The problem:
Your output must hold every entry exactly as written and none of the pictures.

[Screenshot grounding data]
------------------------

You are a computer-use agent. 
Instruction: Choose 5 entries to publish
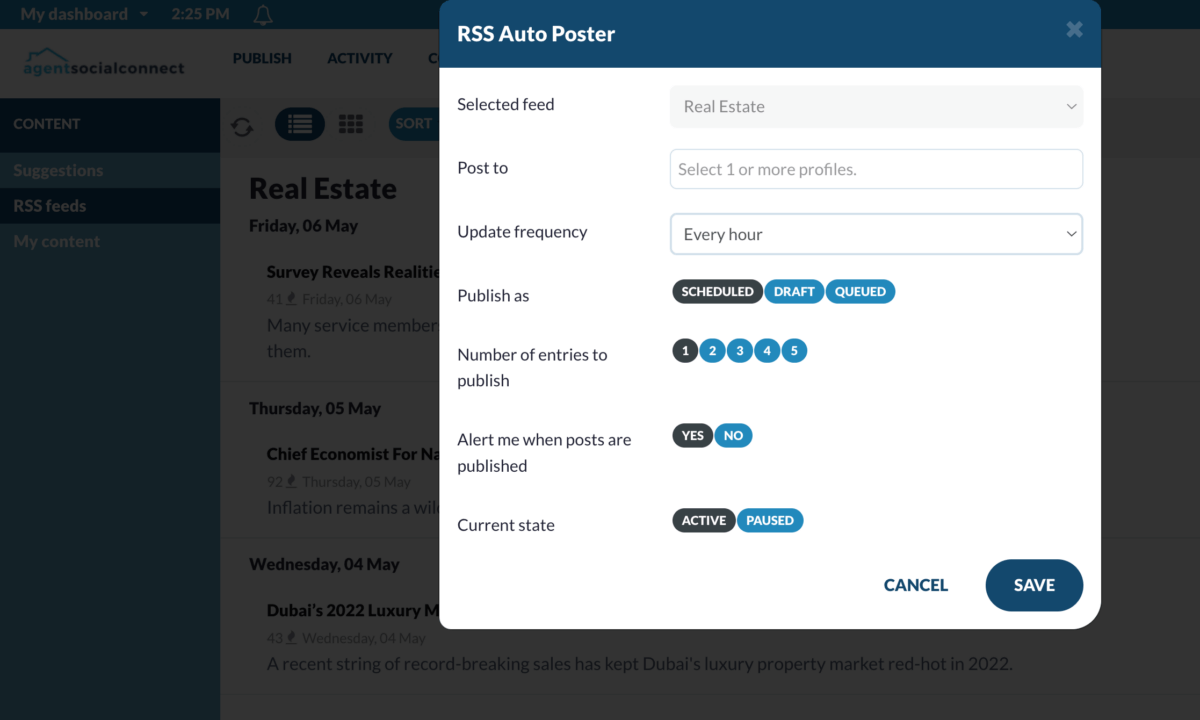[794, 351]
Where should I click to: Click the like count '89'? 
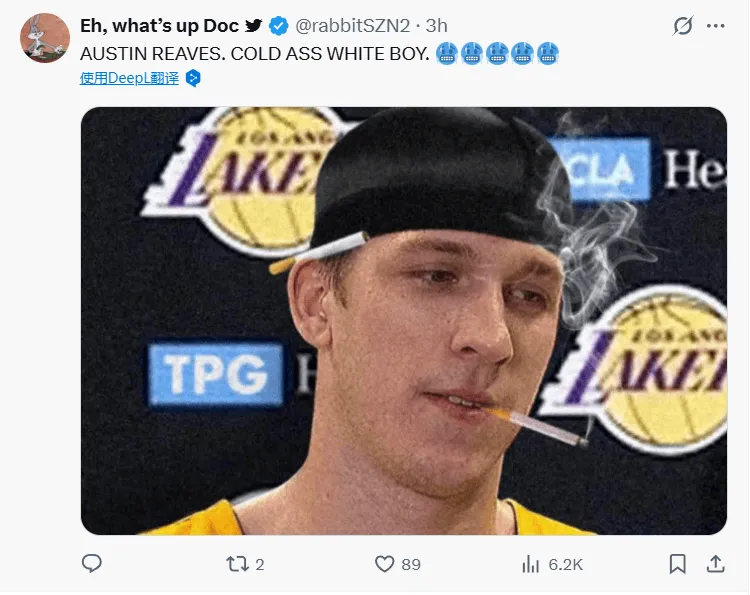point(410,564)
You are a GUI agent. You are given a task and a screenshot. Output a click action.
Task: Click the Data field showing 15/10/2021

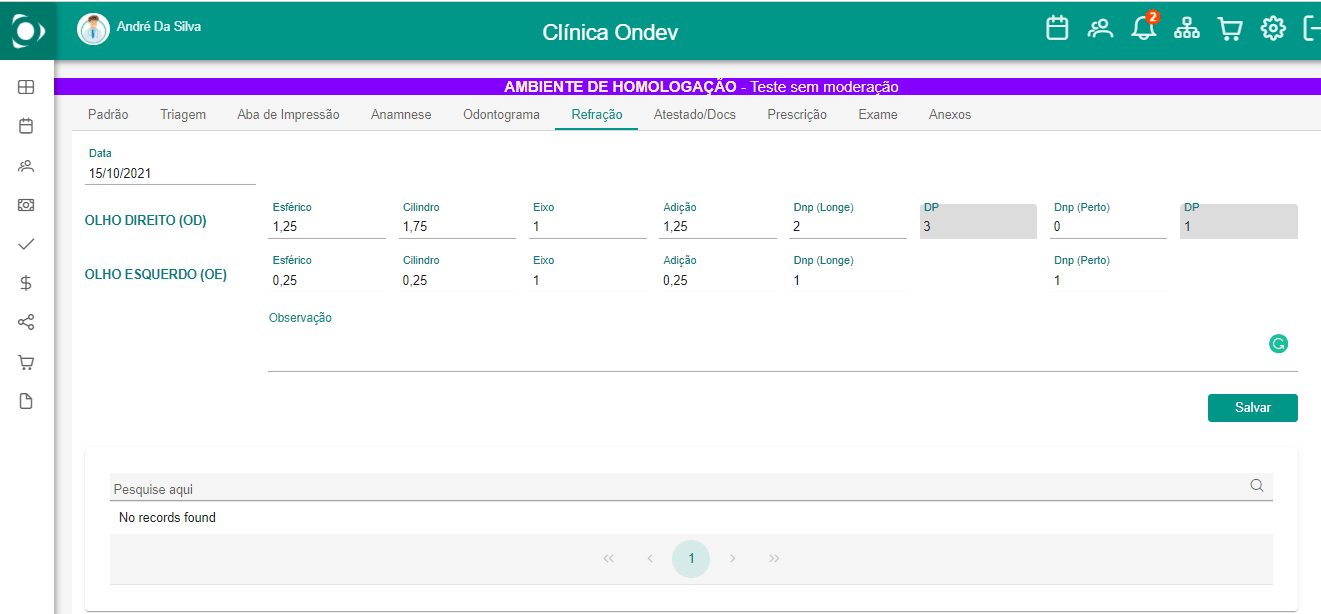click(172, 173)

------------------------

Output of the task:
You are a computer-use agent. 
Instruction: Choose 5 entries to publish
[794, 351]
Where should I click to: Click the like count '89'? 
point(410,564)
You are a GUI agent. You are given a task and a screenshot. Output a click action.
Task: Click the Data field showing 15/10/2021

click(172, 173)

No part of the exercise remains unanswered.